Librarian as Witness - Seven: Emil Fackenheim and the J.I.R.
We just received a copy of Emil Fackenheim's memoirs, An Epitaph for German Judaism: From Halle to Jerusalem (University of Wisconsin Press, 2007).
Fackenheim (1916-2002), a major Jewish thinker and philosopher in the last half of the twentieth century, was barely able to escape from Nazi Germany by the skin of his teeth.
With typical Germanic Tuechtigkeit [thoroughness] Dr. Fackenheim appeared to have saved every scrap of paper, for the book contains many interesting facsimiles of numerous documents and letters.
One of them, on [unnumbered] page 268, is a letter dated January 20, 1939 from Henry Slonimsky (1884-1970), Dean of the Jewish Institute of Religion, informing him of his appointment as "assistant librarian."
Both Hebrew Union College and the Jewish Institute of Religion (at that time two separate institutions) did their best to rescue as many scholars as they could from Nazi Germany.

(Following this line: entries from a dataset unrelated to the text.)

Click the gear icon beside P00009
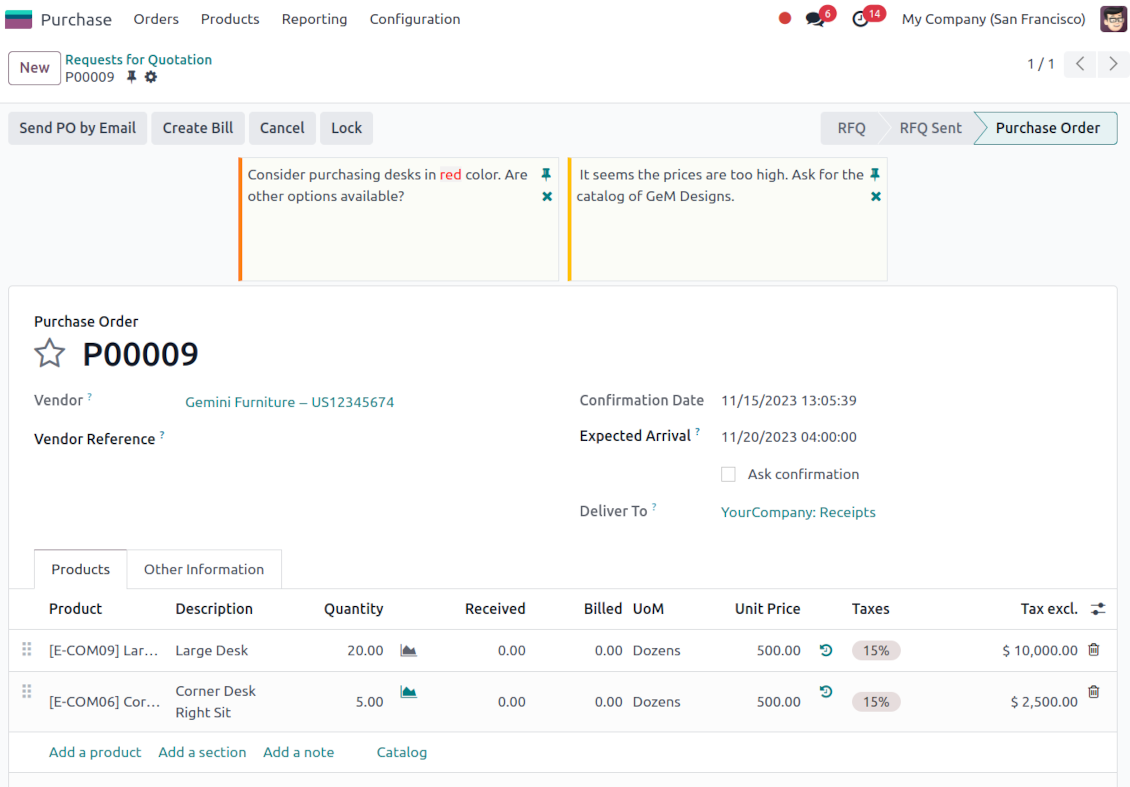Image resolution: width=1130 pixels, height=787 pixels. click(x=151, y=77)
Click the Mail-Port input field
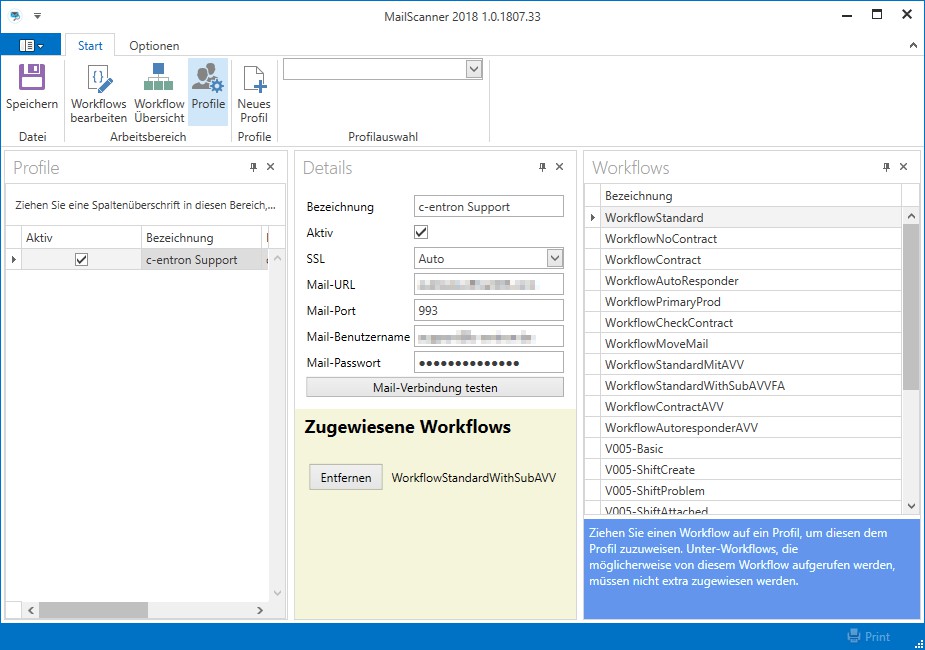This screenshot has height=650, width=925. pyautogui.click(x=489, y=310)
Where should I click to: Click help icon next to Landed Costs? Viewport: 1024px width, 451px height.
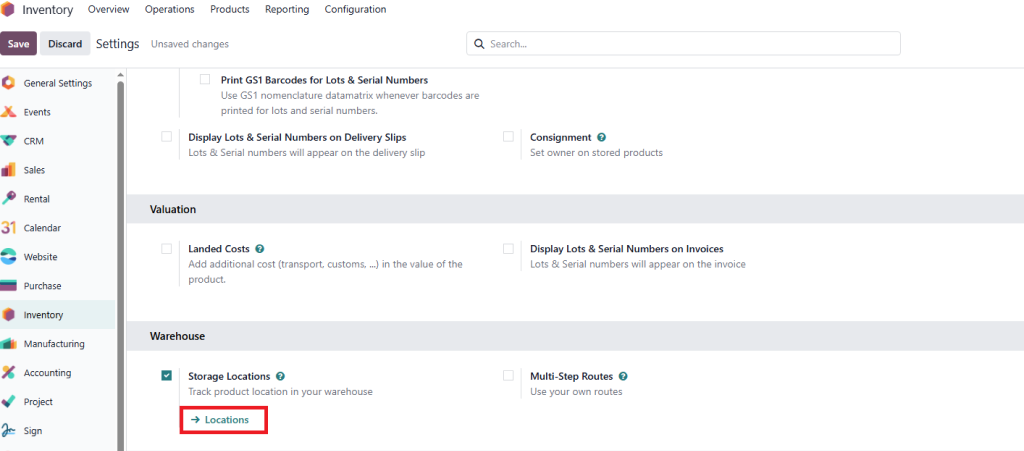[260, 249]
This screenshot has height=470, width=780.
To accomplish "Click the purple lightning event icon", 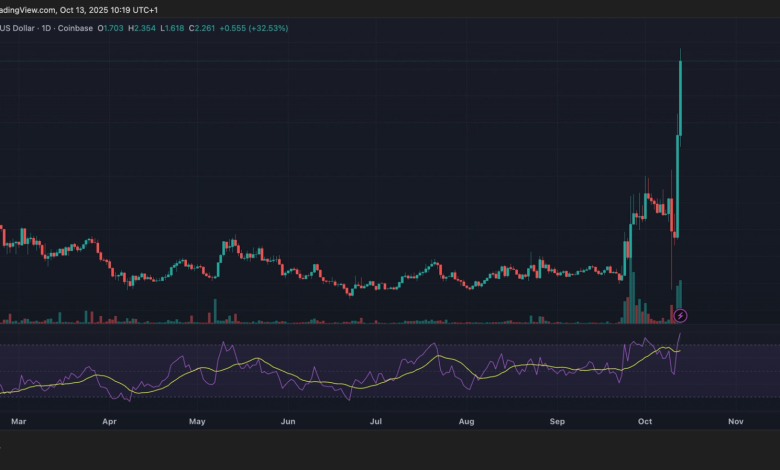I will click(680, 316).
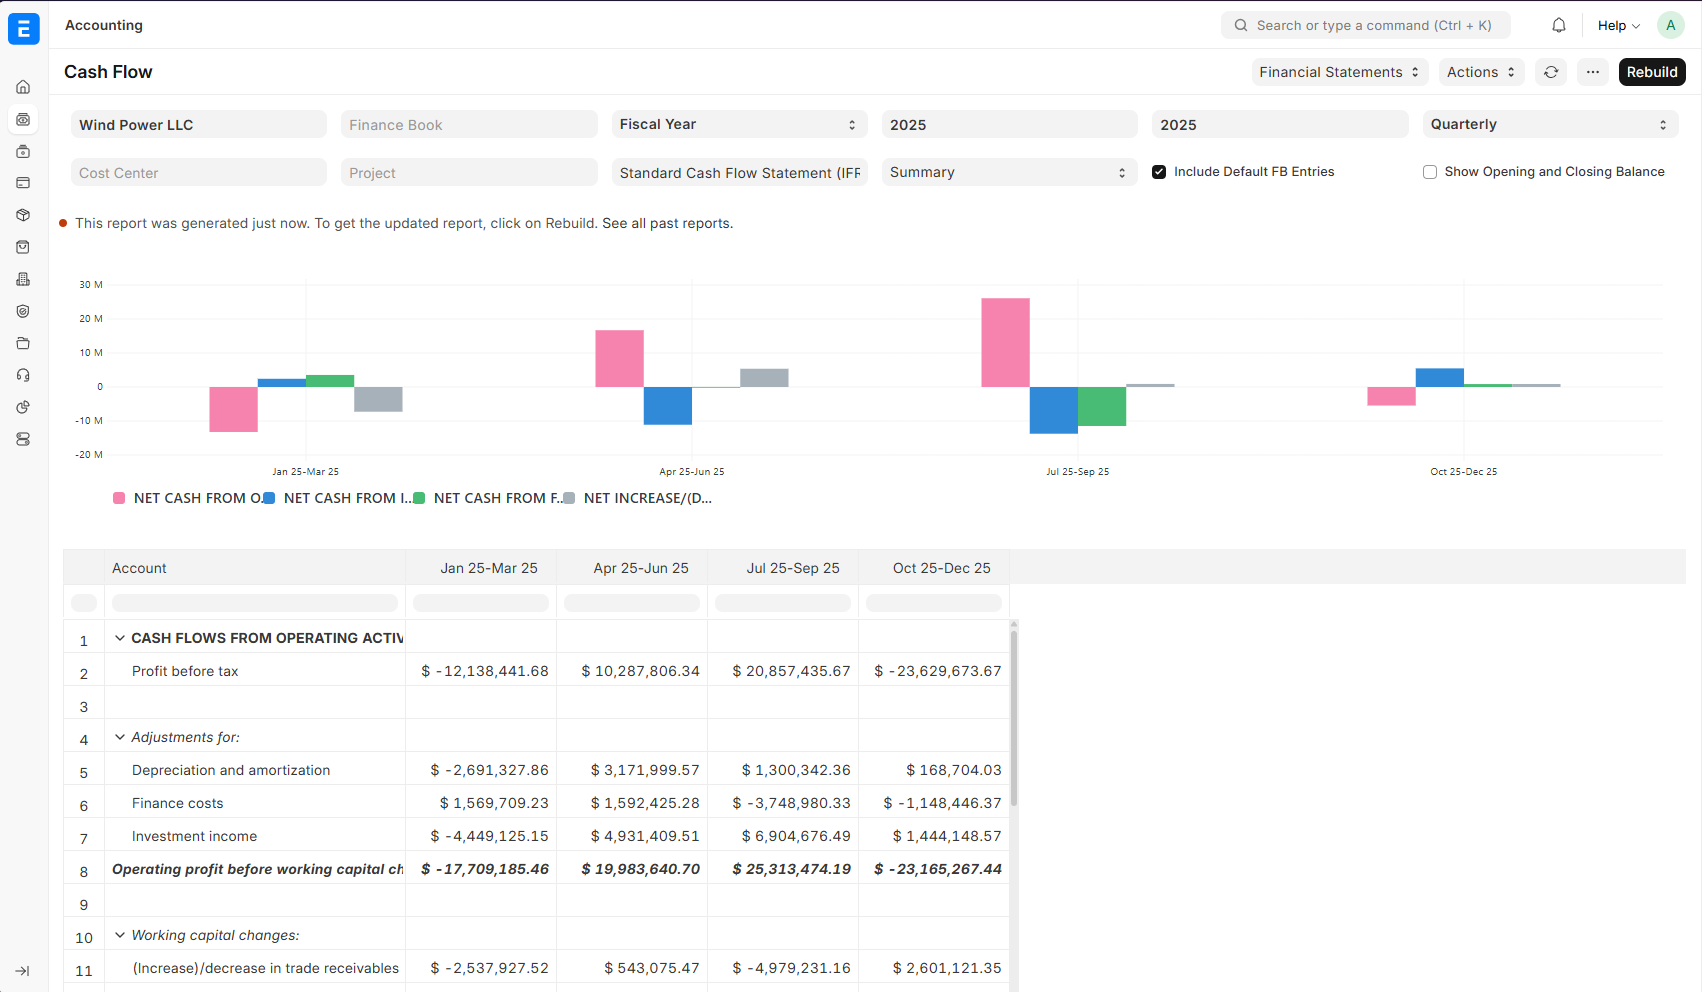The image size is (1702, 992).
Task: Uncheck Include Default FB Entries
Action: pos(1159,172)
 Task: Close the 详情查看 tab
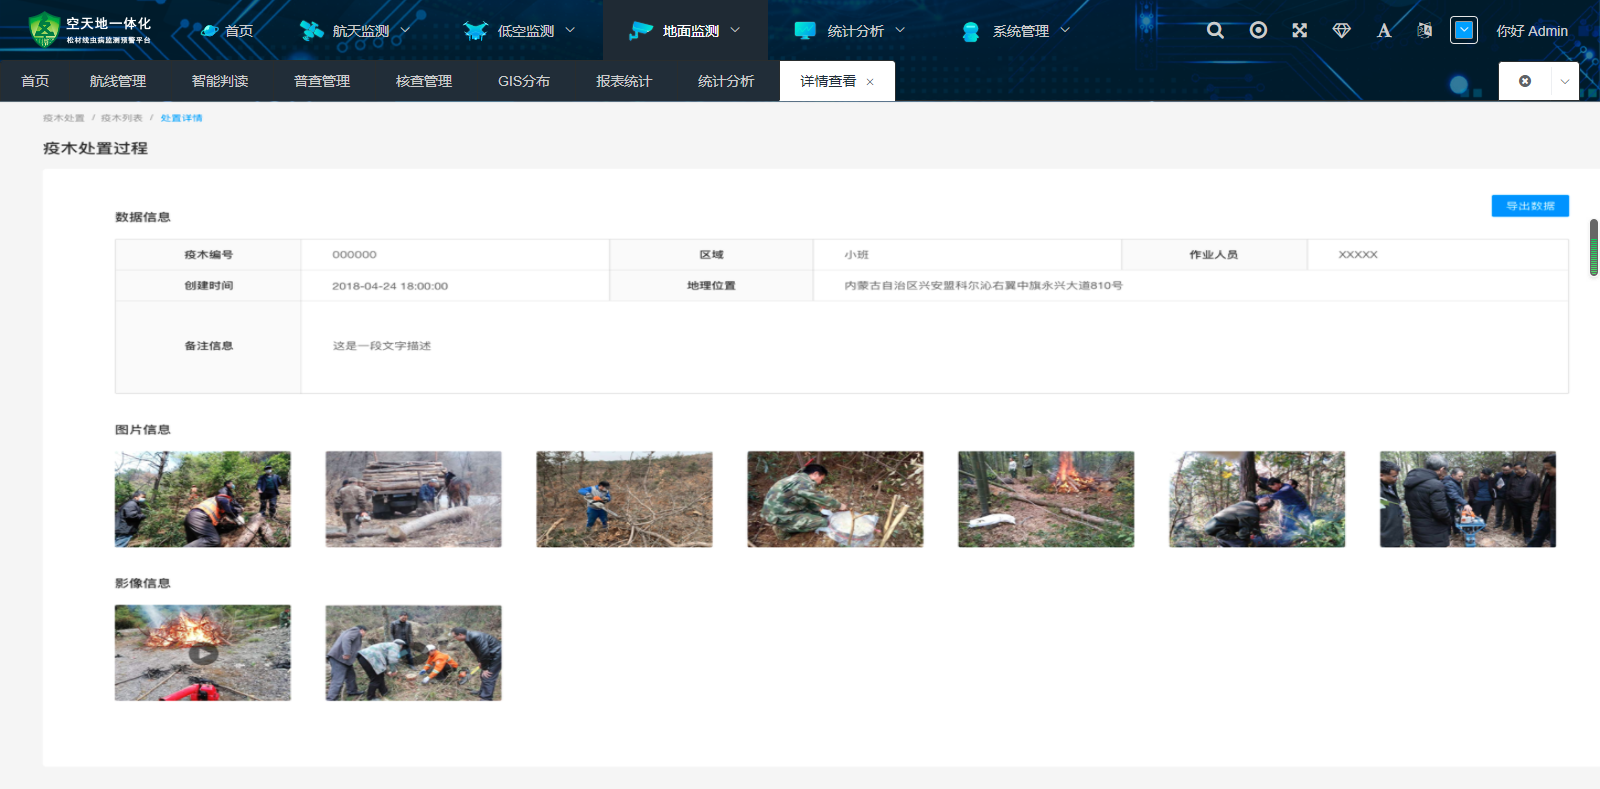click(870, 82)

But extraordinary visas to the United States were granted only to clergy. So while Dr. Slonimsky's letter got him out of a concentration camp, Fackenheim was not technically a rabbi, and so was precluded from coming to take this position in New York.
Shalom Spiegel (1899-1984) was Librarian at the J.I.R. at the time, with Rabbi I. Edward Kiev (1905-1970) as Assistant Librarian. It would be a few more years that Dr. Spiegel left the J.I.R. to become a professor uptown at the Jewish Theological Seminary and that Rabbi Kiev became Librarian.
The J.I.R. clearly did not need two assistant librarians, so this offer of a position must be seen as a bold effort, as an act of rahmanut, to save a life.
I had no idea that the Jewish Institute of religion ever figured in Emil Fackenheim's life, but at least Dr. Slonimsky's letter afforded his release from imprisonment.